The airport sits on portions of land encompassing Green Bay and the Oneida Nation of Wisconsin's Indian reservation. It has two runways and is used for commercial air travel and general aviation. There are two concourses with six gates each.

==Airlines and destinations==
===Passenger===

| Destinations map |

| Airlines | Destinations | Refs |
|---|---|---|
| American Eagle | Chicago–O'Hare |  |
| Delta Air Lines | Atlanta |  |
| Delta Connection | Detroit, Minneapolis/St. Paul |  |
| United Express | Chicago–O'Hare |  |

==Statistics==
===Top destinations===

Busiest domestic routes out of GRB (July 2025 – June 2026)
| Rank | City | Passengers | Carriers |
|---|---|---|---|
| 1 | Chicago–O'Hare, Illinois | 159,910 | American, United |
| 2 | Detroit, Michigan | 68,280 | Delta |
| 3 | Minneapolis/St Paul, Minnesota | 67,610 | Delta |
| 4 | Atlanta, Georgia | 46,490 | Delta |
| 5 | Denver, Colorado | 2,450 | Frontier |

===Airline market share===

Largest airlines at GRB (July 2025 – June 2026)
| Rank | Airline | Passengers | Share |
|---|---|---|---|
| 1 | SkyWest Airlines | 278,000 | 40.31% |
| 2 | Envoy Air | 132,000 | 19.13% |
| 3 | Delta Air Lines | 122,000 | 17.66% |
| 4 | GoJet Airlines | 69,010 | 10.02% |
| 5 | Endeavor Air | 66,140 | 9.60% |

==Ground transportation==
As of 2023, there is no fixed-route public transit to the airport. However, Green Bay Metro provides microtransit service from the end of Route 9.

==Accidents and incidents==
- On June 29, 1972, a Convair CV-580 flying as North Central Airlines Flight 290 bound for Oshkosh, Milwaukee and Chicago collided midair with an Air Wisconsin turboprop plane over Lake Winnebago. Eight people died as a result of this accident, five from the North Central flight and three from the Air Wisconsin plane.
- On December 21, 1979, a Cessna 310R operated by Green Bay Aviation was destroyed and two of the five occupants were killed when the aircraft struck trees. The accident occurred 1/2 mile southwest of the airport as the aircraft was executing an ILS approach to Runway 6.
- On January 25, 1989, a privately owned Cessna 337G was destroyed when it impacted the ground 1/2 mile south of Austin Straubel Airport. The aircraft was on approach to GRB, where it was based when the crash occurred.

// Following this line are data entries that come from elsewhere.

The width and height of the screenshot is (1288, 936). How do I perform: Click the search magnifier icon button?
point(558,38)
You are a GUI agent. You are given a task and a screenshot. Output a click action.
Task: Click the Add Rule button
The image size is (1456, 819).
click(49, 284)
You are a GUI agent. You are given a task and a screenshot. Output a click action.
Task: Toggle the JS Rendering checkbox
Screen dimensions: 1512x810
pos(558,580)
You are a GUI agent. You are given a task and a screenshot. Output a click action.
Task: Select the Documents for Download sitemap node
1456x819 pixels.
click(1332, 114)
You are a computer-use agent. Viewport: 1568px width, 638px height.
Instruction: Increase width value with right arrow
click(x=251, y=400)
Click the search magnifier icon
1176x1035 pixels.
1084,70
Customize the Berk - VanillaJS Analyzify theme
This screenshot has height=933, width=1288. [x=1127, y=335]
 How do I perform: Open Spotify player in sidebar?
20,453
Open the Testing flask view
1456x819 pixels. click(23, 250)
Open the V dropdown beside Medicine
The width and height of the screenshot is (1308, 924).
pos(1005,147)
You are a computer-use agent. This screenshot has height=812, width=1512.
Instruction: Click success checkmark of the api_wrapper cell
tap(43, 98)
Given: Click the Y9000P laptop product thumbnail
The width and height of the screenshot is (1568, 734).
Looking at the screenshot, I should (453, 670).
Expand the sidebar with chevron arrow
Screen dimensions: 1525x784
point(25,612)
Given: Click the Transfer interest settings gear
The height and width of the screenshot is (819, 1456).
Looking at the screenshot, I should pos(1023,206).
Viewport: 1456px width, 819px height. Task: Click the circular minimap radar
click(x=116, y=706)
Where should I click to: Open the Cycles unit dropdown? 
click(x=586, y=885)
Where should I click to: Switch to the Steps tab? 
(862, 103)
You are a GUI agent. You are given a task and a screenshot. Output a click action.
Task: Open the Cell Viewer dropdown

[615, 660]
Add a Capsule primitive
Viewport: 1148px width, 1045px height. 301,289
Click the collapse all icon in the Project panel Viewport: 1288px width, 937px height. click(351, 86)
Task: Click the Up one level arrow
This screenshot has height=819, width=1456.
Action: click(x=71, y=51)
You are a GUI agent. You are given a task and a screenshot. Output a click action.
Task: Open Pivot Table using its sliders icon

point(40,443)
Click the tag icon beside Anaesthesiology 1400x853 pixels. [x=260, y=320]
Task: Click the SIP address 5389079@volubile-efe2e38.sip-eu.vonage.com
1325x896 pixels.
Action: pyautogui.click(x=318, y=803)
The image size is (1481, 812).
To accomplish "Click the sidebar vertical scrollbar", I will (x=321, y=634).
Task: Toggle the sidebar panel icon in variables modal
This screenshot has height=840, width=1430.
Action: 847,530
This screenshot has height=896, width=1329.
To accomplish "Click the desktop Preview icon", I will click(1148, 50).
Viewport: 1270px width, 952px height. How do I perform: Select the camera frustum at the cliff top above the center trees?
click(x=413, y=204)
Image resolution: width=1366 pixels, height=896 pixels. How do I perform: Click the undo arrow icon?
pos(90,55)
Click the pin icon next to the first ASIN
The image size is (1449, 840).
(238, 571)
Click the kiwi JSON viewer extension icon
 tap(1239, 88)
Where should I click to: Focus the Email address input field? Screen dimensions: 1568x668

The plane's only occupant, the pilot, was killed.
- On April 2, 2001, a Cessna 501 I/SP en route to Fort Myers, Florida crashed into a Morning Glory Dairy warehouse immediately after takeoff from Runway 18, killing the sole occupant of the aircraft.
- On May 16, 2001, a Glasair experimental aircraft was destroyed and the pilot killed. The aircraft, which was based at GRB, impacted the ground while executing a turn for separation with a landing Cessna on runway 24 at GRB.